**DIRECTION**
How many lines of the listing contain the string "screenshot", matching case exactly? Give only the number.

**AVAILABLE DATA**
** Begin **

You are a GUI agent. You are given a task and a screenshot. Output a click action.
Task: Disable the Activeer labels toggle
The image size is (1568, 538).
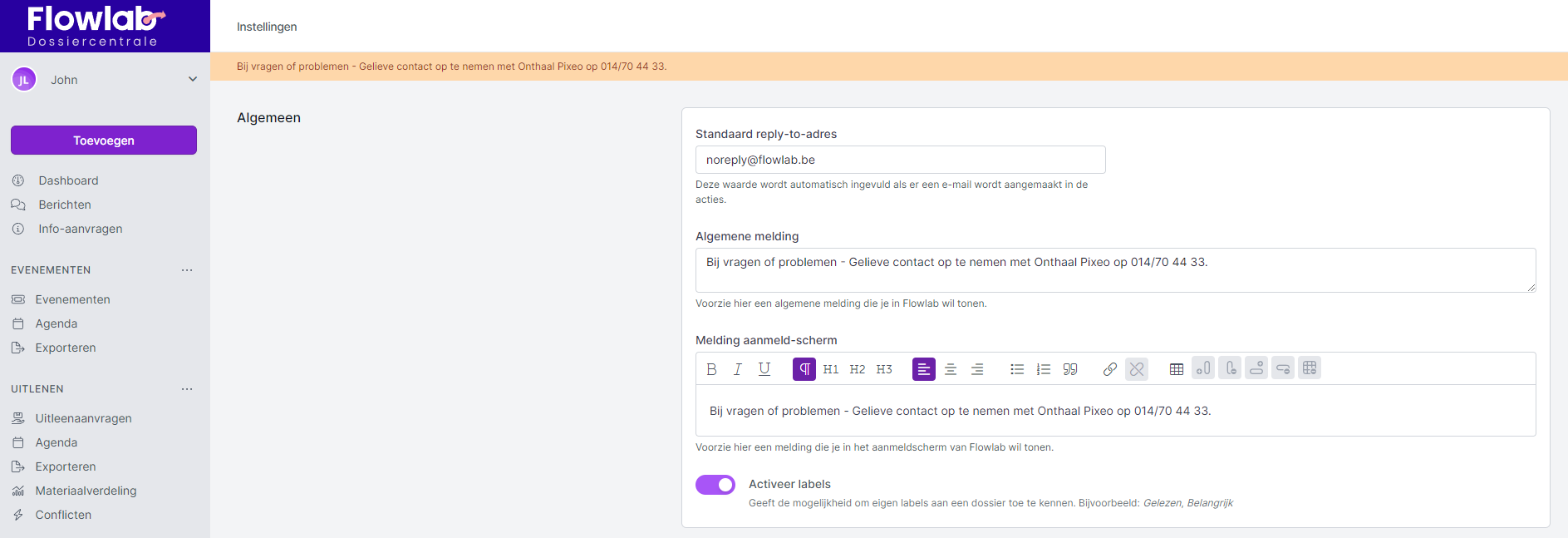[715, 485]
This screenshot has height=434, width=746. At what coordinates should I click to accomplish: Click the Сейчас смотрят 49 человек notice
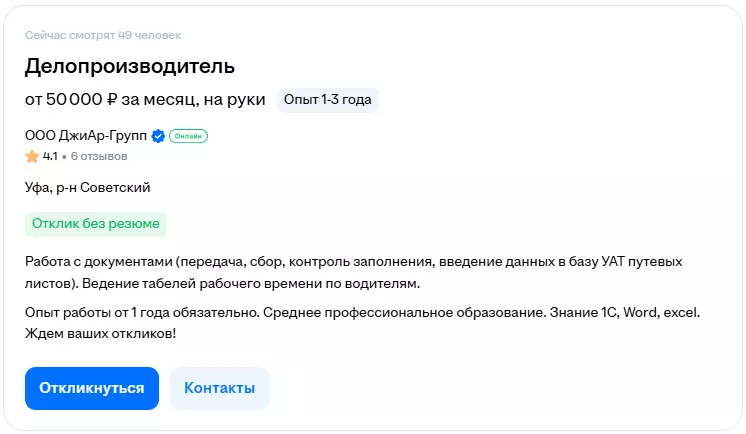[x=103, y=36]
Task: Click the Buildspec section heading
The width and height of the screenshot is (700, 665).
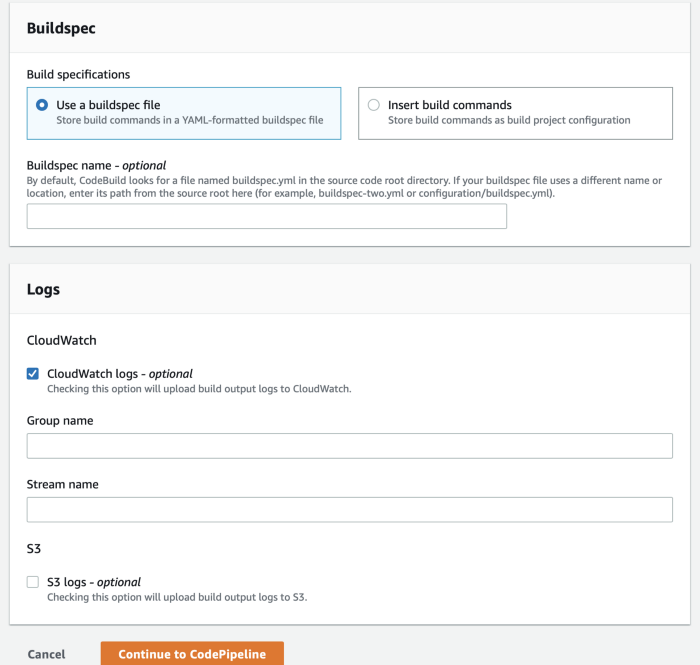Action: tap(61, 28)
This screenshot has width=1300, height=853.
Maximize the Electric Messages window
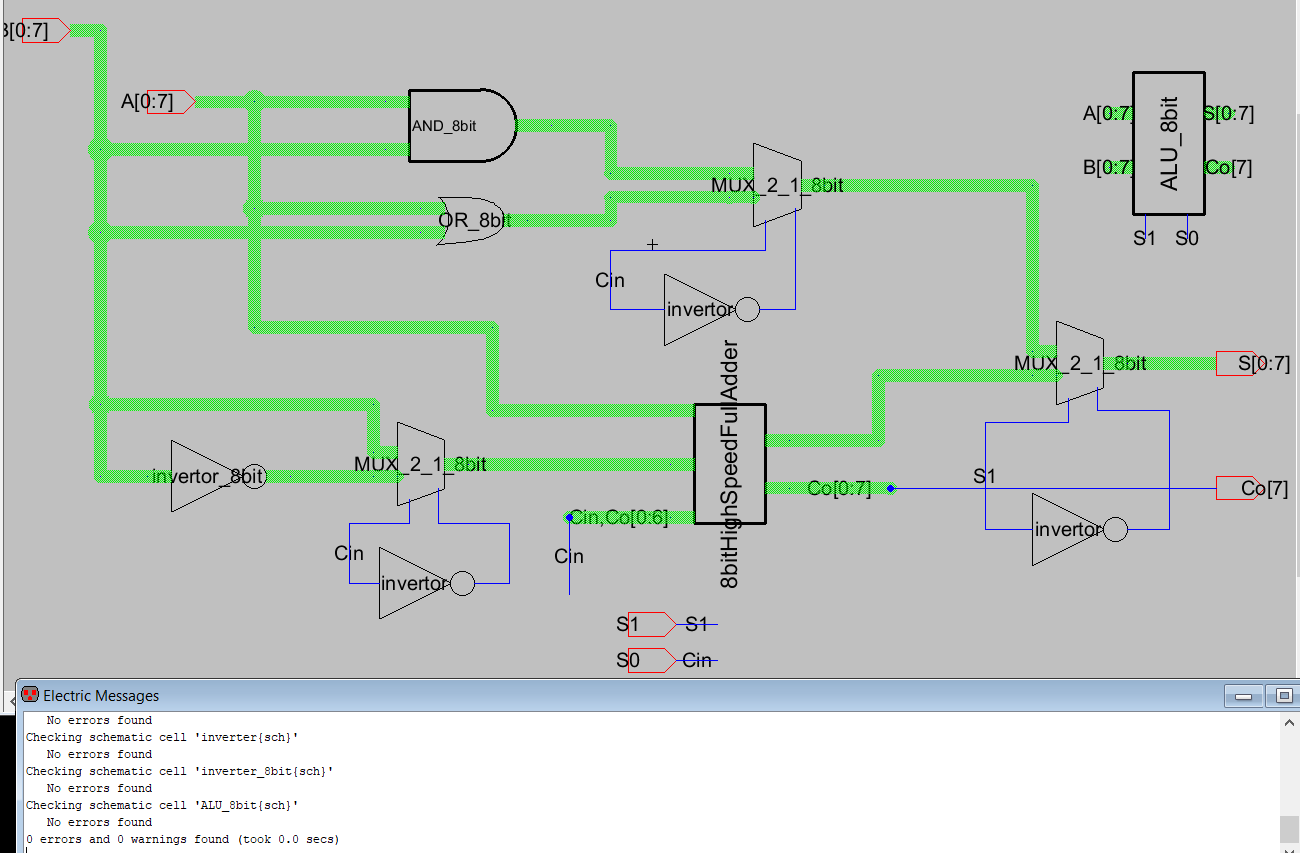[x=1284, y=696]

** End **

**SOLUTION**
4